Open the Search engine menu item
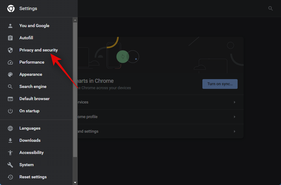The image size is (281, 185). [x=33, y=87]
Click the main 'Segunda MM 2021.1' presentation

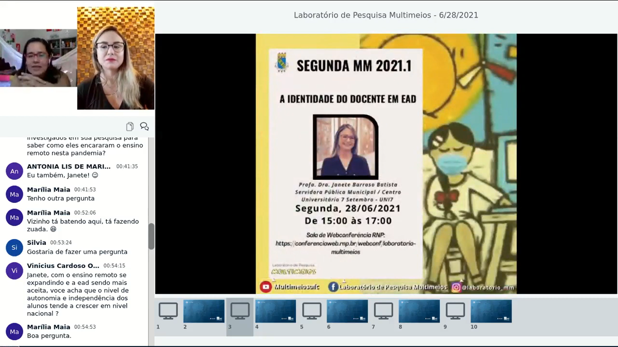[x=386, y=164]
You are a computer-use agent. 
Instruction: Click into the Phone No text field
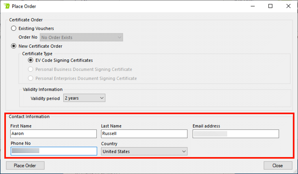[x=53, y=151]
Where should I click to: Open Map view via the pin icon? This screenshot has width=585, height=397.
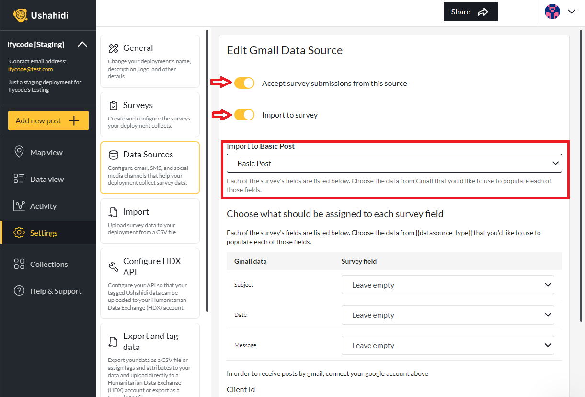[x=20, y=152]
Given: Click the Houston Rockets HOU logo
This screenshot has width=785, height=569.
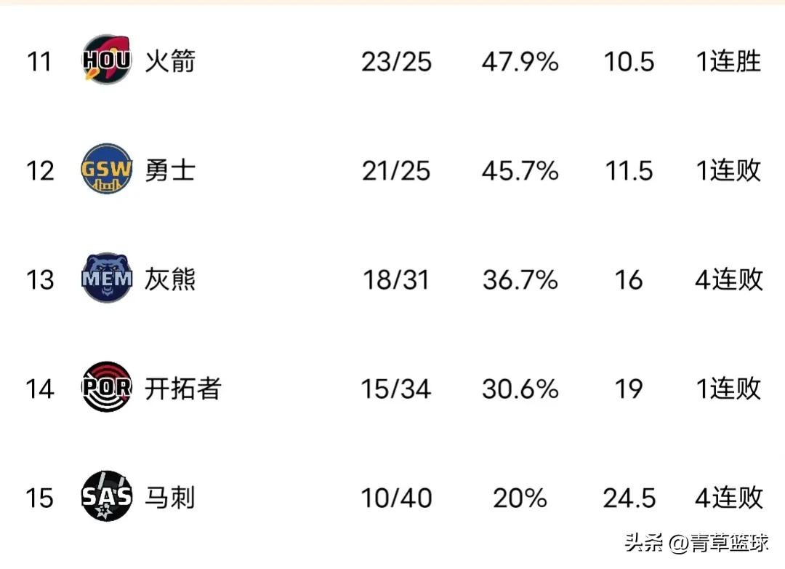Looking at the screenshot, I should (x=106, y=60).
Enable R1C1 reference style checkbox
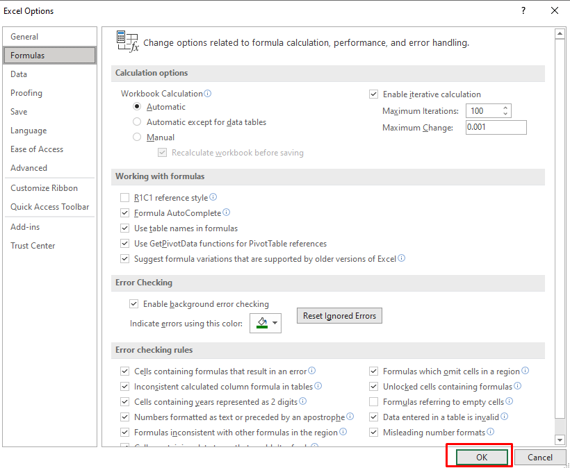The height and width of the screenshot is (468, 570). point(125,198)
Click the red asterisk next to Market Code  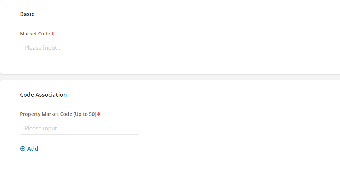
━━━━━━━━━━━━━━━━
Each entry above is to be written out again unchanged, apart from the pictures, which are left out.

Result below.
Open the Search engine menu item
The image size is (281, 185). [x=33, y=87]
Click the main 'Segunda MM 2021.1' presentation

[x=386, y=164]
You are a computer-use agent. 
Instruction: Click into the Phone No text field
[x=53, y=151]
Where should I click to: Open Map view via the pin icon? This screenshot has width=585, height=397.
[x=20, y=152]
Given: Click the Houston Rockets HOU logo
This screenshot has width=785, height=569.
Looking at the screenshot, I should (x=106, y=60).
Enable R1C1 reference style checkbox
The height and width of the screenshot is (468, 570). point(125,198)
Click the red asterisk next to Market Code  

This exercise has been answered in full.